After a year in which the band’s income from songs, gig tickets and tour merchandise soared, One Direction ended up making enough money to pay more UK tax than Facebook last year.
The five members, including Zayn Malik, who split from the band in March, reported a pre-tax profit of £45.4m, almost 10 times the previous year’s figure of £4.8m. And that’s not taking into account 'Drag Me Down', the band’s record-breaking single released in the summer.
The boys’ company, 1D Media, paid £8.24m of its profits to the UK Inland Revenue – an amount that dwarfed the £4,327 Facebook paid in 2014, despite the American social media giant crowing about increasing advertising revenues and hitting the billion active users mark.
Other corporations that have paid less tax than One Direction include AstraZeneca, the pharmaceuticals conglomerate, which paid no corporation tax last year despite 2014 profits of more than £3bn.

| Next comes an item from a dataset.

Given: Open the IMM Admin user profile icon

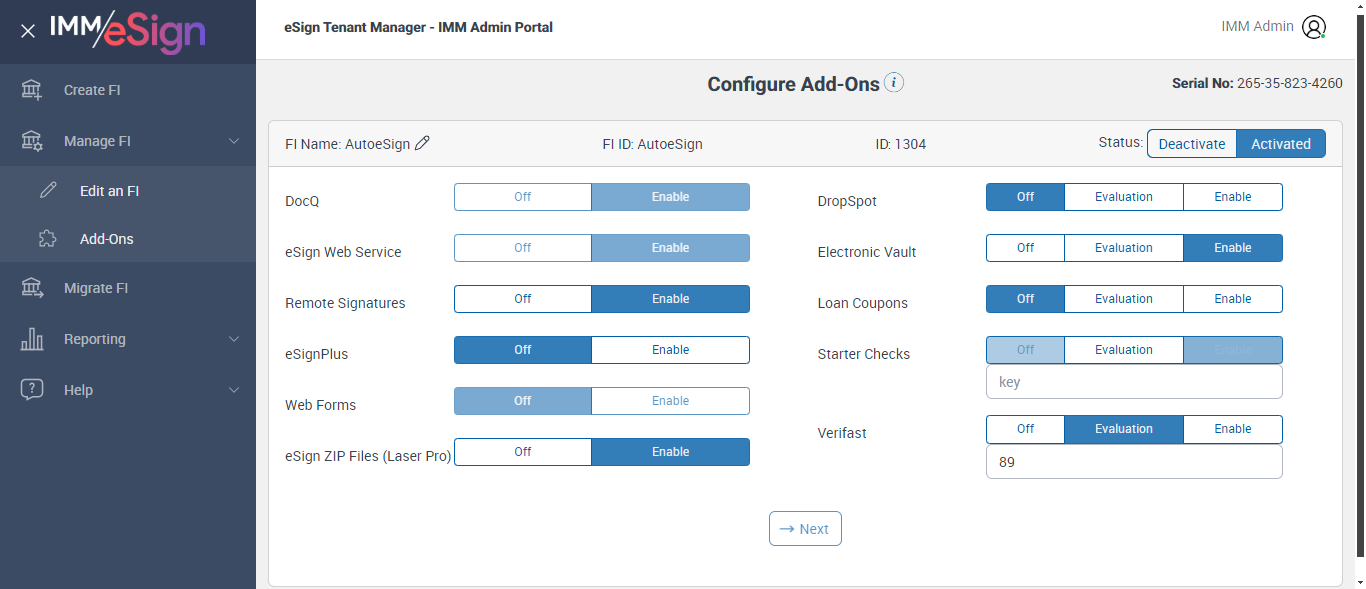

Even compared to other UK bands such as the Rolling Stones, who have been accused of paying just 1.6% tax on revenues of $368 million, One Direction are doing more than their fair share of paying for the British health and education systems. They paid 18% of their revenue in corporate tax.

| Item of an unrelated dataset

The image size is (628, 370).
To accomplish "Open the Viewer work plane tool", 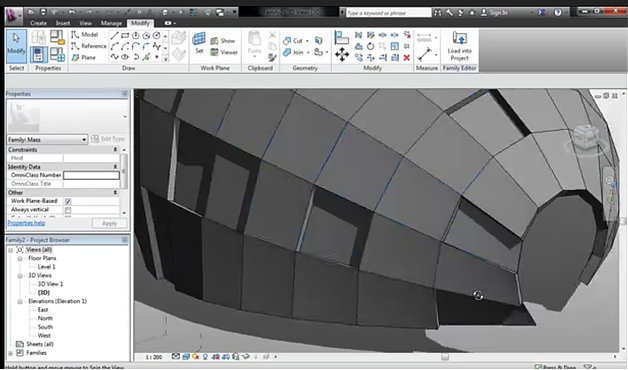I will (224, 52).
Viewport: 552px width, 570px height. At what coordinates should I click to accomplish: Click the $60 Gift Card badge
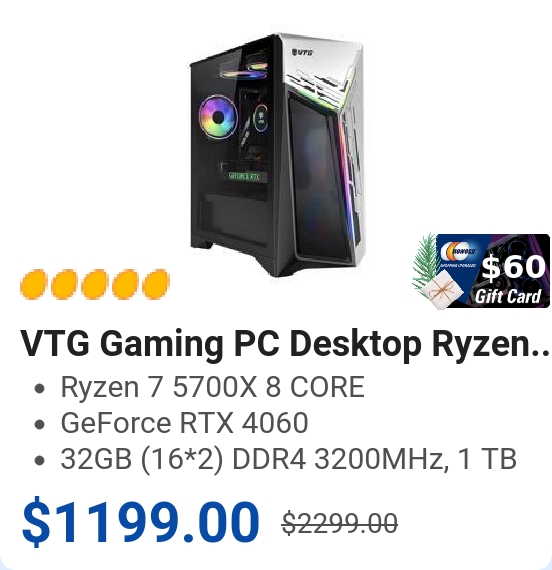pyautogui.click(x=481, y=271)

However, such healthy band profits are not likely to be sustained in the immediate future, with the band set to take a break to pursue solo projects.
The band’s five original members – Niall Horan, Zayn Malik, Liam Payne, Harry Styles and Louis Tomlinson – are listed as the only directors in the accounts, filed at Companies House. The accounts are audited by Grant Thornton and Liam Payne is clearly the most trusted member of the band as he signed off the accounts on behalf of his bandmates.
Perhaps not coincidentally, One Direction release their fifth studio album, Made In The AM, tomorrow.